The last two years of the work from home revolution have surely boosted Canva’s success as well. An online platform where users are able to work concurrently is a fundamental instrument for remote teams.
Still, the corporate design niche is all but tapped out. But NFTs and its movement of every-day graphical arts could be just what Canva needs to continue its skyrocketing growth. NFTs are a grass-roots movement first, allowing digital artists to make a living by selling their art through a well-established and permissionless channel.
The ability to share and foster communities are some of the most important attributes of Canva’s business model. NFTs neatly fit into this, which is why fostering the creation of NFTs and integrations with marketplaces might open Canva’s platform to a new promising customer segment.
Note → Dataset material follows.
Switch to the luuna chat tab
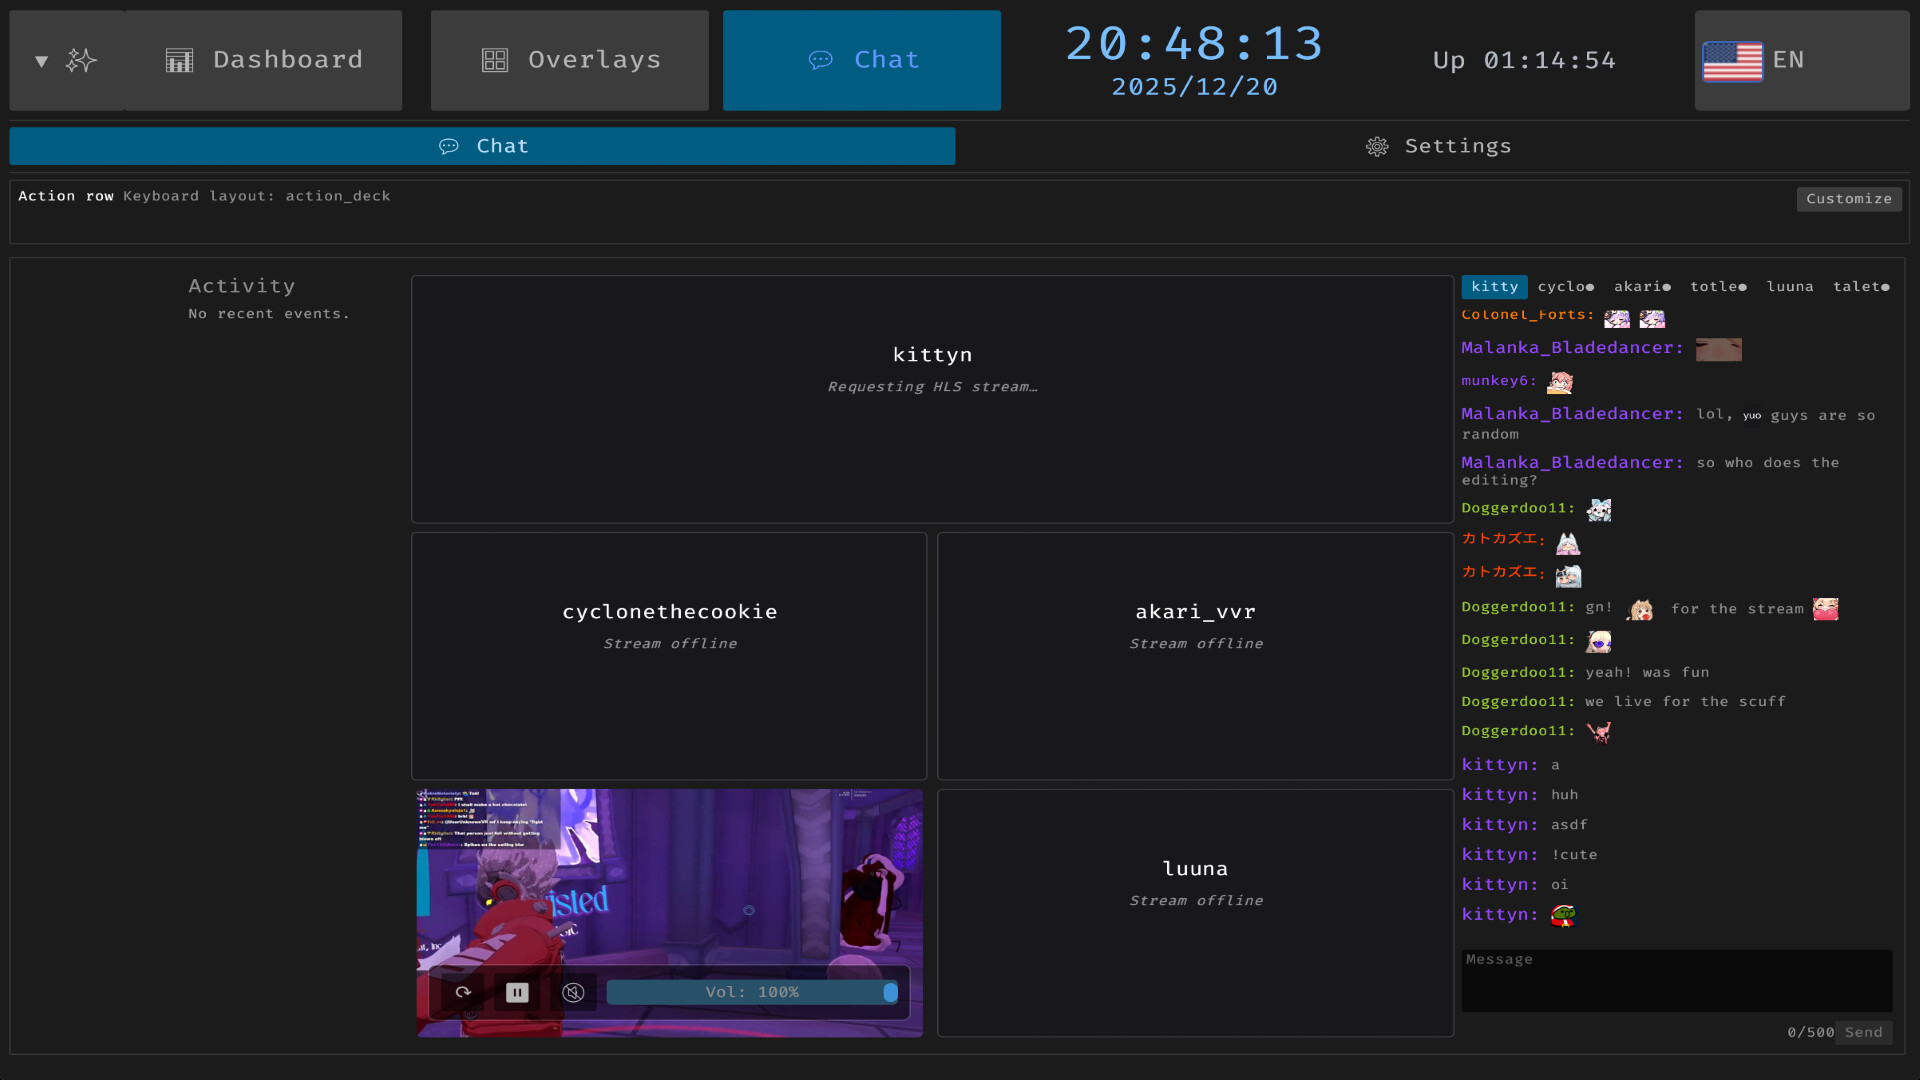 coord(1790,287)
As a result, it will increase the platform’s product offering and value.
Platforms for trading NFTs already exist, but the possibility of Canva’s users to prepare and trade their art as NFTs would clearly be a step forward in terms of safety and revenue opportunities.
As an example, if designers and artists would be able to use Canva as a tool for creating NFTs, these could be later traded on platforms such as Envoy, a blockchain platform where users can offer their NFTs as unique pieces and collectibles. Thanks to Envoy, customers are even able to directly connect with artists and purchase customized or available art pieces including pictures, videos, and music. In this way, customers have a guarantee of buying valuable and unique assets through a transparent method, while artists are rewarded fairly.
As we have seen, Canva is nowadays also used by companies like Live Nation for creating assets for upcoming rock concerts. In such a scenario, why not also use Canva for movie cover images on platforms like Raiinmaker?
Raiinmaker is a blockchain platform where influencers can be rewarded for sharing content and creating hype around a project.
The platform was born after the founders developed a documentary and generated over $1 million in sales thanks to organic word of mouth from the community, and have decided to explore this model for marketing campaigns.
With Raiinmaker, the objective is to facilitate customers to create marketing campaigns thanks to collaborations with influencers, who generate content about the product, share it on social media, and are later rewarded thanks to a blockchain system.
So far Raiinmaker has mainly promoted movies, series, and videos. Given that these are all art pieces that need accurate designing to be promoted, and integration with Canva would be a win both for Raiinmaker content creators and for Canva’s user acquisition plan.
Canva’s Future is bright
As technology moves forward, Canva has a number of opportunities for growth. One of them could be to lean on the professionals and offer more and more advanced tools. But the other may involve going back to their roots and riding the way NFTs are putting art into the mainstream. The adoption of blockchain technology and collaborations with NFT platforms seems as an obvious step that will sooner or later change the design landscape — exactly as Canva has done until now.